>>>>
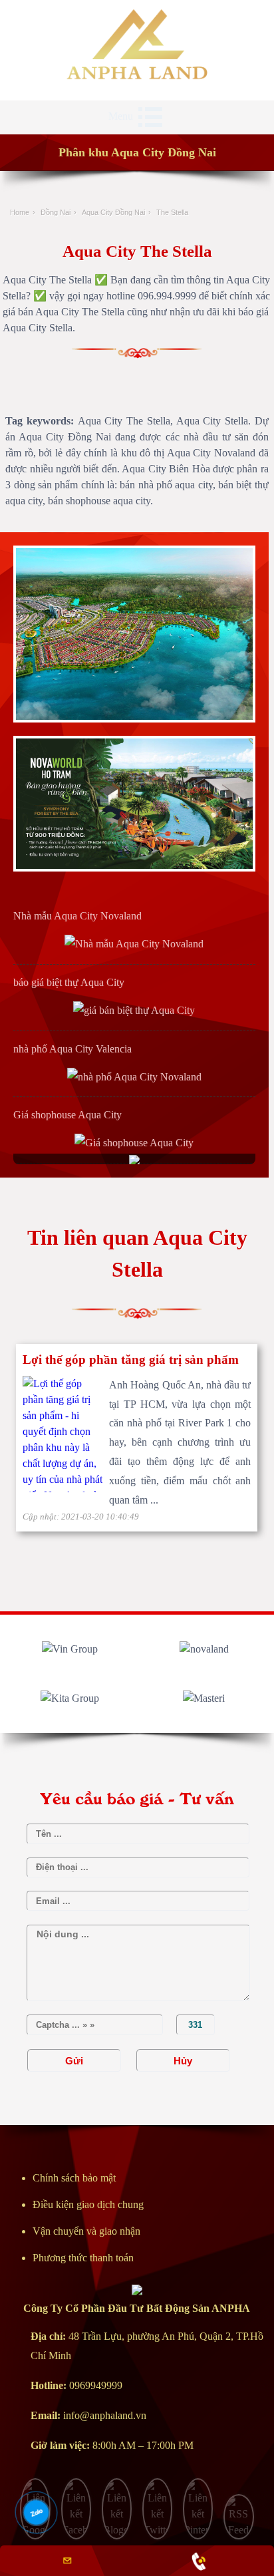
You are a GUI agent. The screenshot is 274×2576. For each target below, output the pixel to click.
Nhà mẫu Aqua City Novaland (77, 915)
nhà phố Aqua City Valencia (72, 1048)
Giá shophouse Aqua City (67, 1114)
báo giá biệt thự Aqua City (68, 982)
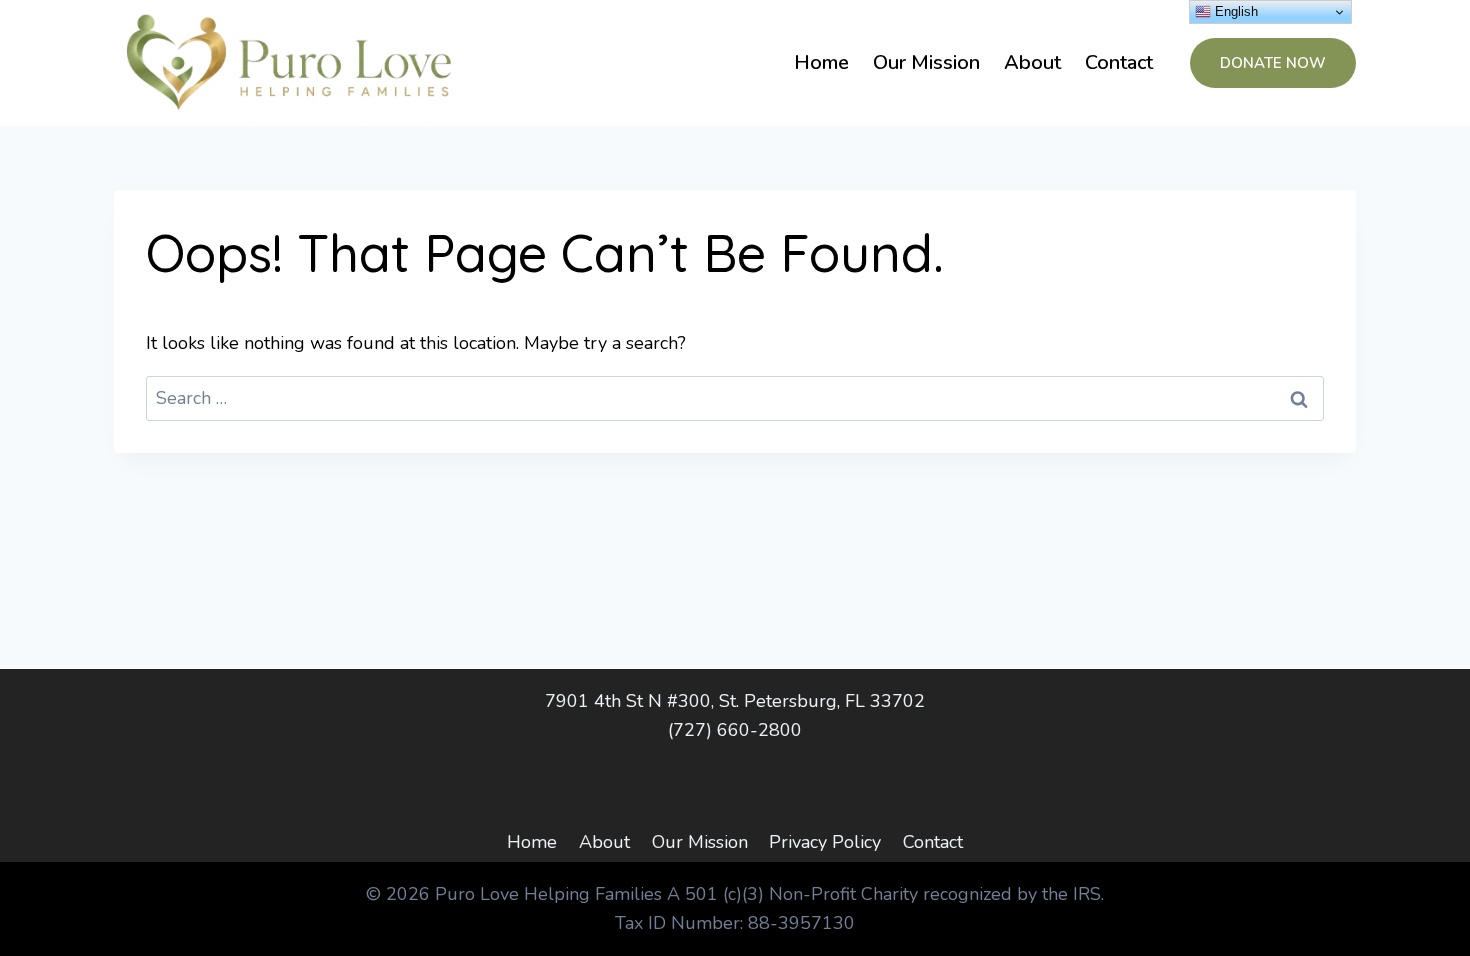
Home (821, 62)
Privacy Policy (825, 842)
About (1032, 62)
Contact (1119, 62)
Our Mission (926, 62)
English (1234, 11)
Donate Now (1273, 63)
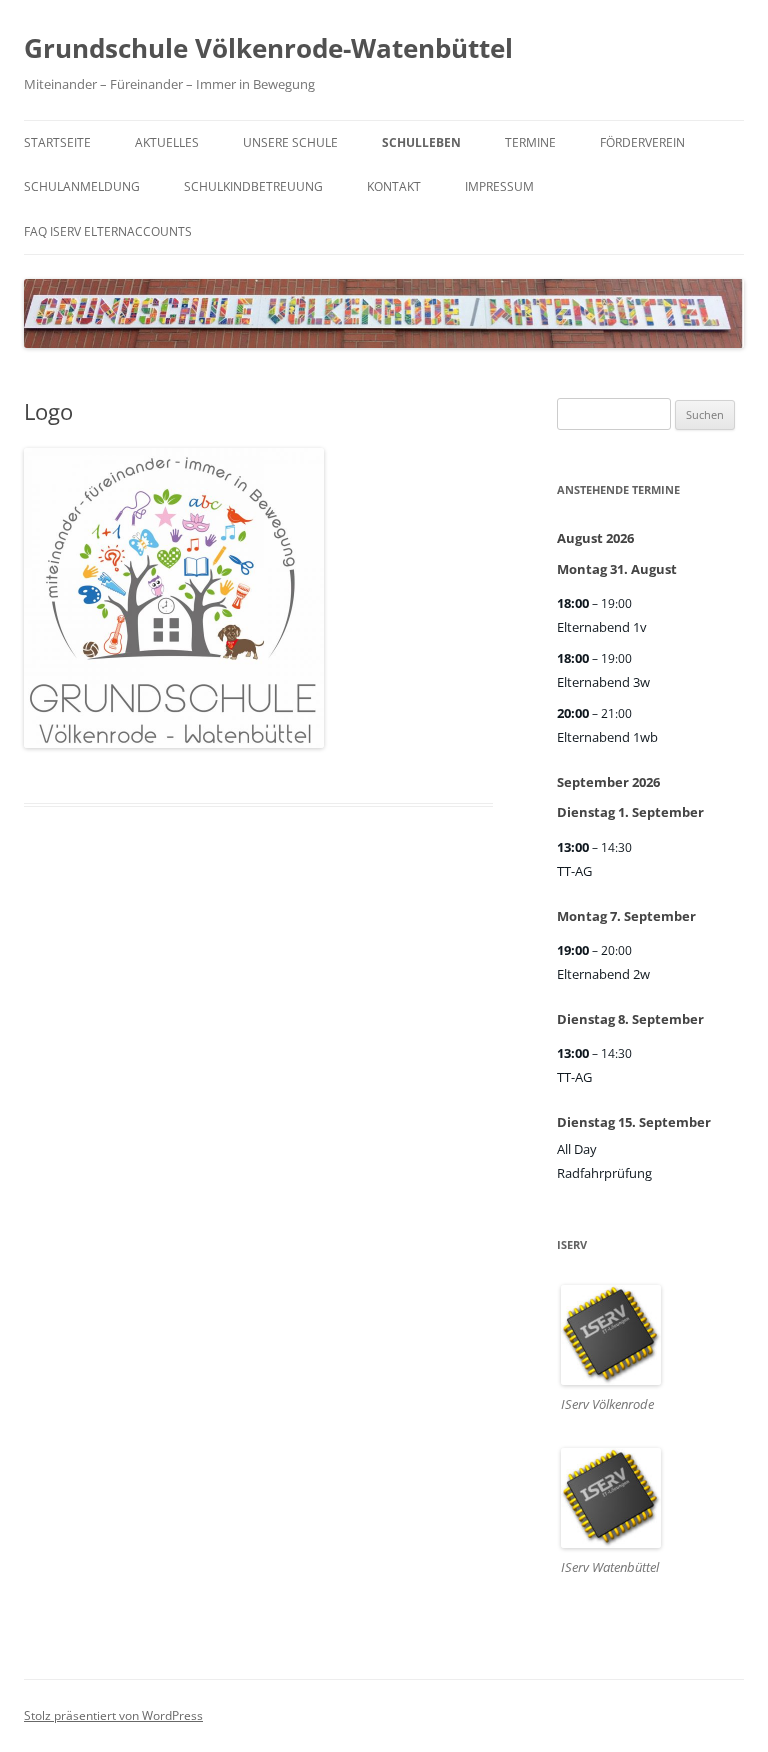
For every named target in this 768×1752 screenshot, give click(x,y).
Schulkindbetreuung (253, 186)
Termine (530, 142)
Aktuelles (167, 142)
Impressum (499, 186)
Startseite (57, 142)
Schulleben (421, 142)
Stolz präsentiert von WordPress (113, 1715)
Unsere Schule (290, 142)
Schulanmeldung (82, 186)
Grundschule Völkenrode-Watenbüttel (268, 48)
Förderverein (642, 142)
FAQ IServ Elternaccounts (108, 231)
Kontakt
<<<<
The lines from the one containing "Giá shophouse Aqua City (67, 1114)" to the end of the material must be output exactly, both ends included; no picture may appear.

Giá shophouse Aqua City (67, 1114)
báo giá biệt thự Aqua City (68, 982)
Home (821, 62)
Privacy Policy (825, 842)
About (1032, 62)
Contact (1119, 62)
Our Mission (926, 62)
English (1234, 11)
Donate Now (1273, 63)
For every named target in this 768×1752 screenshot, give click(x,y).
Schulkindbetreuung (253, 186)
Termine (530, 142)
Aktuelles (167, 142)
Impressum (499, 186)
Startseite (57, 142)
Schulleben (421, 142)
Stolz präsentiert von WordPress (113, 1715)
Unsere Schule (290, 142)
Schulanmeldung (82, 186)
Grundschule Völkenrode-Watenbüttel (268, 48)
Förderverein (642, 142)
FAQ IServ Elternaccounts (108, 231)
Kontakt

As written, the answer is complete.